埋め草のつもりだったのにうまく収まらなかった。
タイトルは、付けてもらったレスの『怪しげな実験?』というのをあぼ〜ん用NGワードにしやすいかと思って投下二回目から入れた。


 寒空の下、なんで親子三人公園のベンチに集合しているのだろう、と父の顔をじっと見つめる。
 父はにこやかに言った。
「松下家、解散」
「は!?」
 兄ちゃんと私の声が重なる。
「解散って、ちょっと。何ですか。今流行だからと思って笑いが取れるとか思ってますか」
 人はうろたえると敬語になるんだろうか。
 兄ちゃんの問いに父はにこやかな笑顔を情けなく歪めた。
「いや、本当に。君たちには申し訳ないけど解散です。父さんは行方をくらませます。ついでに言っておくと、もしも風の便りで父さんが死んだことがわかったら、相続は放棄しなさい。借金しかないから」
 なんだそりゃ。
 昨夜父は、明日の午後1時にこの公園に集合、と言い置いて仕事に行った。
 午後1時といえば父の仕事が終わってちょうど家に帰ってくるくらいの頃合いで、それなら家にいたっていいじゃないか、と思っていたのだが、父は集合の際の注意事項を言っていた。
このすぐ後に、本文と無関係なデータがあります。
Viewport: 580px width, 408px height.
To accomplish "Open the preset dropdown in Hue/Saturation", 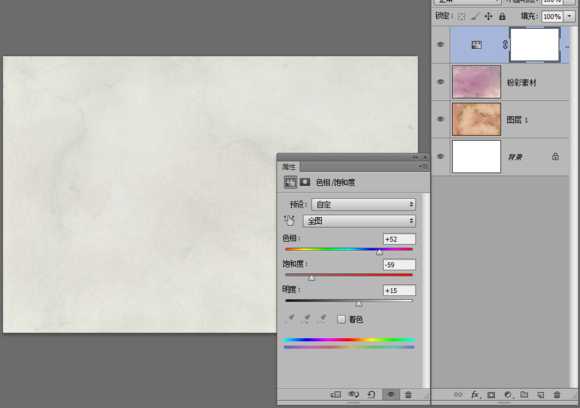I will point(363,204).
 持てるだけでいいから当座の着替えや現金を絶対持ち出してくること。
 朝帰りをしてきた兄ちゃん――こっちは違う石けんのにおいをさせて帰ってきた。仕事じゃなく遊びだ――にも伝え、二人してスポーツバッグやリュックにぎゅうぎゅう荷物を詰め込んで公園に行った。
「まるで夜逃げだよ」
「今、昼間だよ」
 そう言って兄ちゃんと笑いあいながらやって来たのに。
「借金がふくれ上がって、あの家は担保で取られることになった」
 それって明け渡しまでにもう少し猶予とかがあるものじゃないんですか。
「和樹はもう就職しているし、無理をして一人暮らしができないこともないだろう。問題は結衣。おまえだ」
 大問題だ。十七歳の女子を、あと一週間で十八になるとはいえ、二日前に高校の卒業式は済んだとはいえ、十七歳の女子を「解散」の一言で放り出して、それで父親の監督責任は果たされるとでも思うのか。
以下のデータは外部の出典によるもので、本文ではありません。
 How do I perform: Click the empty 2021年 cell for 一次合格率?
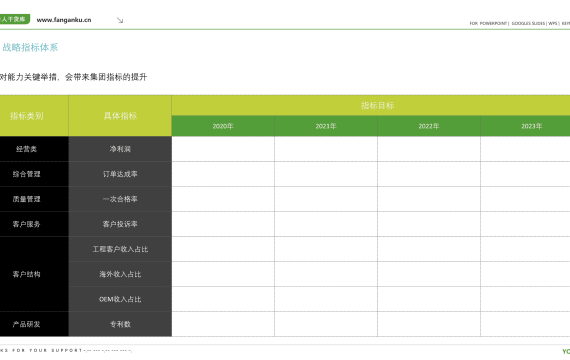326,199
「おまえは――ものすごく父さんに似てしまったからな」
 そこか!
 まずそこから入るのか!
 そう。私、松下結衣は大変にこの、目の前でしょぼくれている父親に似ている。
 女の子は男親に似る、逆に男の子は女親に似る、とよく言われるが、私たち兄妹は実に忠実にそれぞれに似た。
 兄が色白で華奢で、黒目がちの大きな目に影を作るほどまつげを密集させているのに対し、私は色も浅黒く骨太だ。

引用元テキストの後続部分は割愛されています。